* ACTIVITY
Please list all lines of the material below in which the string "chevron" occurs.

* THE DATA
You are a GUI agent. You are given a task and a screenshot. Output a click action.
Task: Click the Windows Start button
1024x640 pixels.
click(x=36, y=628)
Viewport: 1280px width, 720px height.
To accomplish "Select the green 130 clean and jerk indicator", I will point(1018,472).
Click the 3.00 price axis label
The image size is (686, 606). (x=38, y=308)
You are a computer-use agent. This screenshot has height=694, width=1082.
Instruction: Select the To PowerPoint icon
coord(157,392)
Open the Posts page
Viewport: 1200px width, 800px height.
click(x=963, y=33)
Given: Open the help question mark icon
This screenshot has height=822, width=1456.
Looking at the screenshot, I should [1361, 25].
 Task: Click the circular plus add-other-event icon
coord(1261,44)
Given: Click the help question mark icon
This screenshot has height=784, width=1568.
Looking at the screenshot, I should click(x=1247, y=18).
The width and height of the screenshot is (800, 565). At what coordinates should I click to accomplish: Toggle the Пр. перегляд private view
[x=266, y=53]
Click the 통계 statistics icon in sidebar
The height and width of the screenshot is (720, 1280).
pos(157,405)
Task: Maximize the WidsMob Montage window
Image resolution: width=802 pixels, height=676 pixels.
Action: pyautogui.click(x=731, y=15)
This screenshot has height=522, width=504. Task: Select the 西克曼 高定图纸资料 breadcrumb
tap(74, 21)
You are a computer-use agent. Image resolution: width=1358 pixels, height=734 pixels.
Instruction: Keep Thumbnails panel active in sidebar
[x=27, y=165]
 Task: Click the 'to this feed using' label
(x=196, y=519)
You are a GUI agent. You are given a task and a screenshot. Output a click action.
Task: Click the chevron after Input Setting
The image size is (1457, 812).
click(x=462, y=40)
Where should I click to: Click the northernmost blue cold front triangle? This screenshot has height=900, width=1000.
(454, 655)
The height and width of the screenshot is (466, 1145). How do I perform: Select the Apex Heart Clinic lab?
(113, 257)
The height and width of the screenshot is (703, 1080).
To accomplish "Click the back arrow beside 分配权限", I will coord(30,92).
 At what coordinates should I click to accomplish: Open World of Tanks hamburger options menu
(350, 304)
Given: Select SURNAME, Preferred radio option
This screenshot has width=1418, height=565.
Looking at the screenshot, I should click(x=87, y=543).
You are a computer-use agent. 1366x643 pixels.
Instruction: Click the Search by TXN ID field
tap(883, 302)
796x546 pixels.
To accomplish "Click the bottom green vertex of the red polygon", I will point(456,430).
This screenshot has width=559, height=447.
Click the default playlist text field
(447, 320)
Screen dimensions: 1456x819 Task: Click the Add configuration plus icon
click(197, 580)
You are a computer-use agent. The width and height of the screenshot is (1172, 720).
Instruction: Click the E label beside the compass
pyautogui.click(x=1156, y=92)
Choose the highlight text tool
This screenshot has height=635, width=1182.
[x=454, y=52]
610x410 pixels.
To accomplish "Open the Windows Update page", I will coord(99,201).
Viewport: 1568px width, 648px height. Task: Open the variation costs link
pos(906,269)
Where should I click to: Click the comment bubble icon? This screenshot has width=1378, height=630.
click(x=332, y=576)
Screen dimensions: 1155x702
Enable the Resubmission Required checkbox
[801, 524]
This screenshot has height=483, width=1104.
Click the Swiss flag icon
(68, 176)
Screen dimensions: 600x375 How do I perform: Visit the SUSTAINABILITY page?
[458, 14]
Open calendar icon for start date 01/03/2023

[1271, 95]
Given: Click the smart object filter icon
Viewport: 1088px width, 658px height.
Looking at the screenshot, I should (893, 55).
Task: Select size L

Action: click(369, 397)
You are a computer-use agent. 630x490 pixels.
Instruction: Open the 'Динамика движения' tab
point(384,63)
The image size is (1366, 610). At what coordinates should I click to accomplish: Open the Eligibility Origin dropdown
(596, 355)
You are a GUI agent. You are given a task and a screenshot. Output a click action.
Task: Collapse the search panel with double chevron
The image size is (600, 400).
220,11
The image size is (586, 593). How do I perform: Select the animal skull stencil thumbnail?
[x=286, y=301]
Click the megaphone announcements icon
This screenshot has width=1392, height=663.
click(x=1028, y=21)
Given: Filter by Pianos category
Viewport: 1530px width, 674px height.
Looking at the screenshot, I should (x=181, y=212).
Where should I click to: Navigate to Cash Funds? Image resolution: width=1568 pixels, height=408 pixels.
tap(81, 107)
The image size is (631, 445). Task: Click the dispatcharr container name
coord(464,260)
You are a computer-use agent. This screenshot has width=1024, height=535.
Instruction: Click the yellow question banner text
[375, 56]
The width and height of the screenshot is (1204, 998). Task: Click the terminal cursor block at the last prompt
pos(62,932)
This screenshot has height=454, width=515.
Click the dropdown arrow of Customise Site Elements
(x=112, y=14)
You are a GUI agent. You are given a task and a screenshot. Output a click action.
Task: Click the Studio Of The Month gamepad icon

* TASK SOLUTION
Task: Click the chevron after Input Setting
Task: Collapse the search panel with double chevron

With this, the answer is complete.